TASK GOAL:
Beneath this line are the data; copy exactly the part of them that opens with the line containing "RSS (63, 2570)" and closes with the line containing "Yayın İlkeleri (312, 2487)", and only that part.

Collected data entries
▽
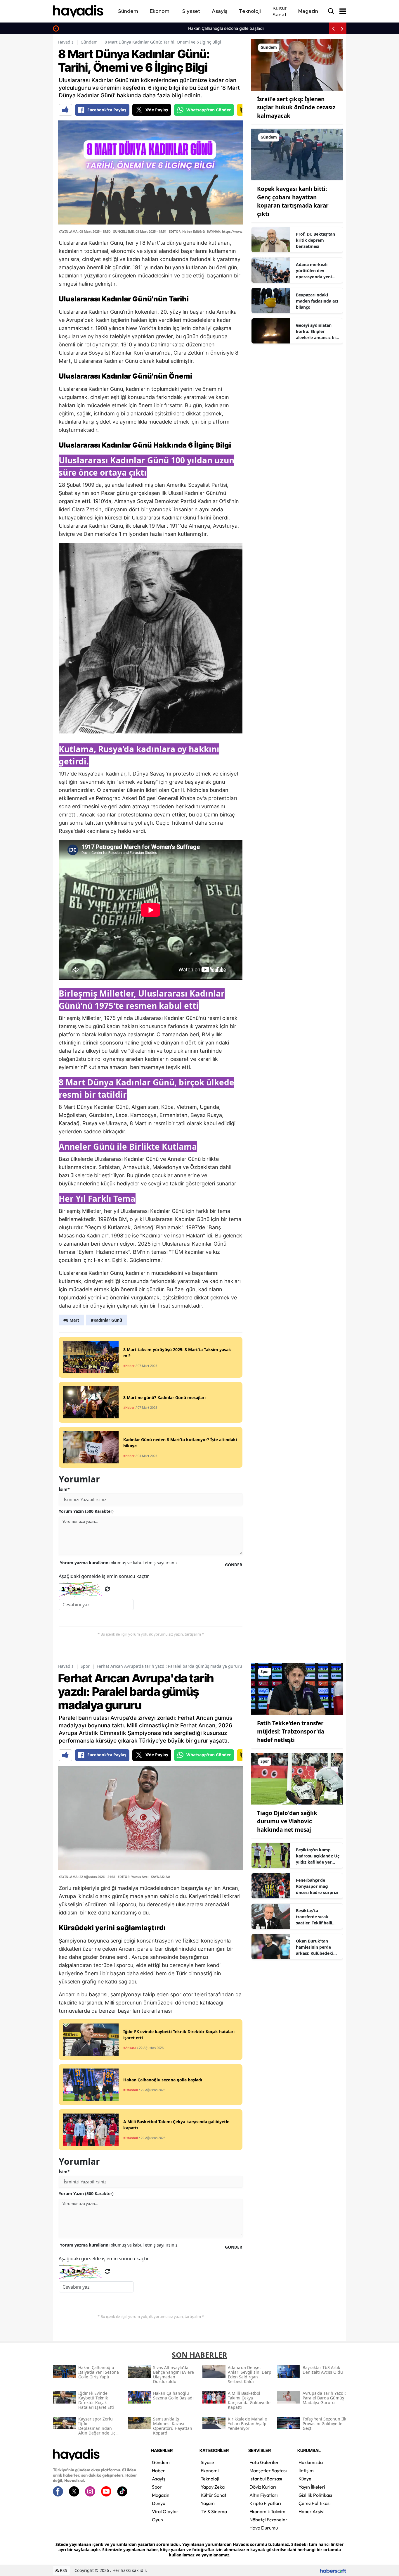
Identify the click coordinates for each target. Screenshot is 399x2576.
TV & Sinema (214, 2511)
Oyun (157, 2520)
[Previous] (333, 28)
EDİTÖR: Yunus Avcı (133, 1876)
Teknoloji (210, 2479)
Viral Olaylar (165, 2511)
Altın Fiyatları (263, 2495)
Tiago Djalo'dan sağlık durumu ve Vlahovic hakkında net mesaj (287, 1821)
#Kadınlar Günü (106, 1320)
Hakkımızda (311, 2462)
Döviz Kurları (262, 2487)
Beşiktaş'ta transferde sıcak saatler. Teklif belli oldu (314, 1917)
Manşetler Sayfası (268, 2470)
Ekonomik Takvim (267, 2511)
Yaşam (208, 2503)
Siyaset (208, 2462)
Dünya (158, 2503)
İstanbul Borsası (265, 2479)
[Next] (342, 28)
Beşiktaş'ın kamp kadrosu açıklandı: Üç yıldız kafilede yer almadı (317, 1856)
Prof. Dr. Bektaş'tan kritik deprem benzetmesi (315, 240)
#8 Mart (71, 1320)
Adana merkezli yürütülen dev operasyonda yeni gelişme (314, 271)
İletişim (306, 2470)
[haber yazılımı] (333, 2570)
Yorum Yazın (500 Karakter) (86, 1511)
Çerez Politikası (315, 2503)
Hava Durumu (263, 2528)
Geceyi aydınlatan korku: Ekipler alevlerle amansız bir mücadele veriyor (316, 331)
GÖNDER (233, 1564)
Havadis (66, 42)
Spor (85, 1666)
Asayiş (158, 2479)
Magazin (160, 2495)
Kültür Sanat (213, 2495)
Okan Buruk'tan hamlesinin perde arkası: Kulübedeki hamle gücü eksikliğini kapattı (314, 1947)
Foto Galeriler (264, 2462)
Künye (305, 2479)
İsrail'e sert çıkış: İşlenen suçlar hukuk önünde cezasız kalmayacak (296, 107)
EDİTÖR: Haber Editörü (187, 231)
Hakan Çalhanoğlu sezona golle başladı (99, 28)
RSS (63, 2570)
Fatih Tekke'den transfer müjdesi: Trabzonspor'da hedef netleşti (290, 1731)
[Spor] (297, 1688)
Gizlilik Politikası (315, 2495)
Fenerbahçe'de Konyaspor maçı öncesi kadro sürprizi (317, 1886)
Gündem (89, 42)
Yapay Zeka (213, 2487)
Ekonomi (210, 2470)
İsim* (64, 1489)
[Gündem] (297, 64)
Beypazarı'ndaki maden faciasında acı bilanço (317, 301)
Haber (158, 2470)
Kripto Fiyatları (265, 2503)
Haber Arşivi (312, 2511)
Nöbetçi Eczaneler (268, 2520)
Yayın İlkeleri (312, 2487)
△
▽
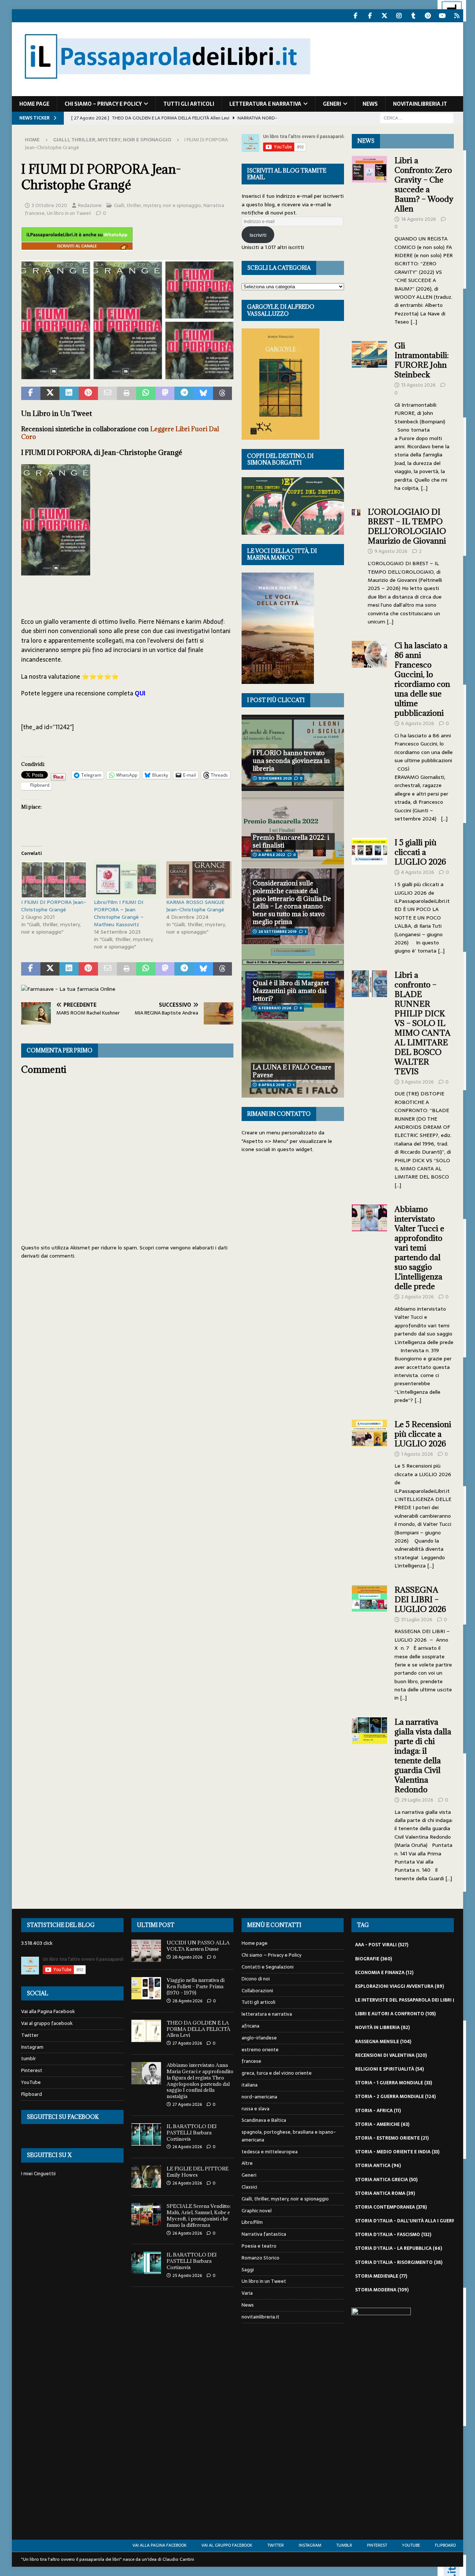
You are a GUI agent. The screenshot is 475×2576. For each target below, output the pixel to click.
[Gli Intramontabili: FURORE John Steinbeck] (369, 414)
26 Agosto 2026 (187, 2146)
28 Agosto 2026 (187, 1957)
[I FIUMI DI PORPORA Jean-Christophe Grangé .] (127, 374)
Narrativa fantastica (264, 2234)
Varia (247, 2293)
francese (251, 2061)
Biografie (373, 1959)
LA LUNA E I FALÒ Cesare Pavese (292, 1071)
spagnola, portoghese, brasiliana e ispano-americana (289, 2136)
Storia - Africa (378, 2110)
△
FINAL ANSWER:
RSS (63, 2570)
Fatih Tekke'den transfer müjdesi: Trabzonspor'da hedef netleşti (290, 1731)
[Spor] (297, 1688)
Gizlilik Politikası (315, 2495)
Fenerbahçe'de Konyaspor maçı öncesi kadro sürprizi (317, 1886)
Gündem (89, 42)
Yapay Zeka (213, 2487)
Ekonomi (210, 2470)
İsim* (64, 1489)
[Gündem] (297, 64)
Beypazarı'ndaki maden faciasında acı bilanço (317, 301)
Haber (158, 2470)
Kripto Fiyatları (265, 2503)
Haber Arşivi (312, 2511)
Nöbetçi Eczaneler (268, 2520)
Yayın İlkeleri (312, 2487)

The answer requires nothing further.